Nicolas membungkukkan tubuhnya, berdiri tepat di antara pintu yang terbuka lebar. Posisi tubuhnya kini terjepit di antara rangka pintu dan kap mobil.
Sebelah tangan mencengkeram kuat tepian pintu, sementara tangan lainnya mencengkeram sisi atas kap mobil. Otot-otot lengan dan rahangnya menegang, ekspresinya seperti bom yang tinggal menunggu meledak.
“Makanya berhenti menangis! Kau dengar? Berhenti menangis, sialan!” bentaknya keras, suaranya menggema di udara terbuka.
Seketika, Catherine terdiam. Tangisnya terhenti meski air matanya masih deras membasahi pipi. Napasnya memburu, dan dengan tubuh gemetar, ia perlahan beringsut mundur—masuk lebih dalam ke kursi tempat Nicolas sebelumnya duduk. Ia memeluk dirinya sendiri, seperti mencoba mencari perlindungan dari ancaman yang tak terlihat.
Melihat itu, Nicolas mendongakkan wajah. Ia menarik napas dalam-dalam lalu berdiri tegak. Dengan gerakan kasar, ia mengusap keringat yang mengalir di dahinya menggunakan telapak tangan, lalu masuk kembali ke dalam mobil dengan kasar dan membanting pintu.
“Jalan.” titahnya dingin kepada sang sopir.
Tanpa berkata sepatah kata pun, supir langsung menjalankan mobil, meninggalkan tempat tersebut dalam sunyi yang mencekam—hanya tersisa isak pelan Catherine yang kembali pecah dalam diam.
Sementara itu, Nicolas memejamkan mata. Kepalanya bersandar pada headrest kursi mobil, mencoba meredam emosi yang bergejolak di dalam dadanya.
Ia marah. Sangat marah.
Catherine begitu terang-terangan menunjukkan kedekatannya dengan Hale.
Cemburu?
Tentu saja tidak. Mana mungkin Nicolas merasa cemburu?

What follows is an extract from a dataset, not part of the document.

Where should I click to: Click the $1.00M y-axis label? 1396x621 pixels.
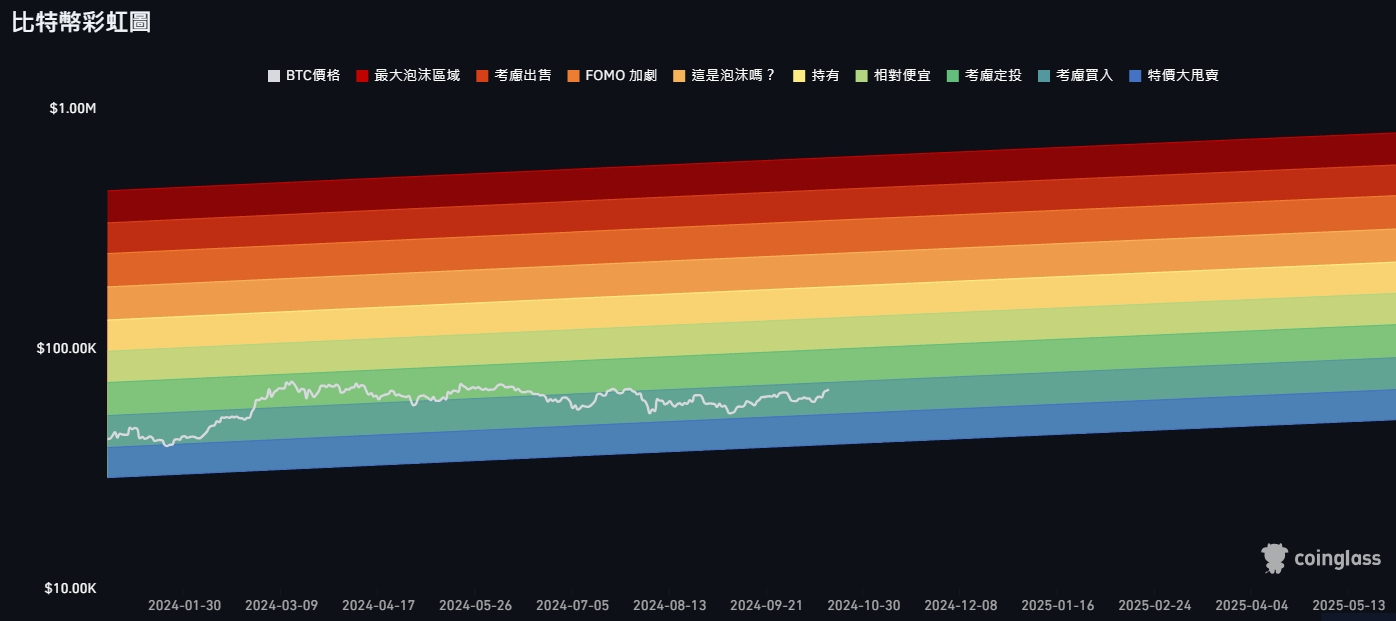coord(72,108)

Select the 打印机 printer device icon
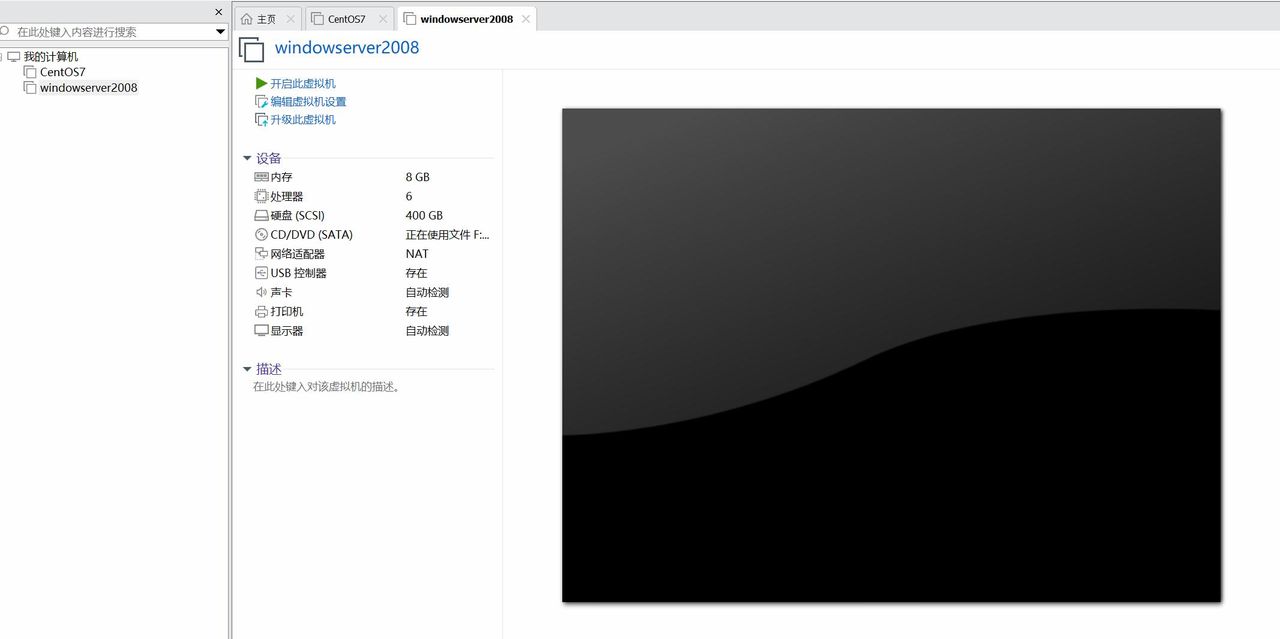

Sebelumnya, hubungan mereka bahkan tak pernah dekat. Meski sesekali bertemu di acara-acara besar yang mempertemukan dua keluarga, mereka tidak pernah terlibat dalam obrolan pribadi. Bahkan, untuk sekedar menyapa pun nyaris tidak pernah. Catherine hanya akrab dengan Damon—itu saja.
Lantas, kenapa Nicolas begitu marah?
Alasannya sederhana, seperti yang sudah ia katakan:
Ia tidak ingin Catherine menjalin hubungan dengan pria lain, setidaknya sampai jelas apakah kejadian malam itu dengan Damon akan menghasilkan seorang anak atau tidak.
Itu saja.
Ya, hanya itu. Tak lebih, tak kurang.
Jika Catherine memang hamil, maka artinya wanita itu sedang mengandung keturunan Addison. Dan sebagai cucu tertua dari keluarga Addison, Nicolas merasa bertanggung jawab untuk memastikan anak itu lahir dengan baik, tumbuh dengan layak, dan tidak ternodai oleh skandal atau ketidakjelasan asal-usul.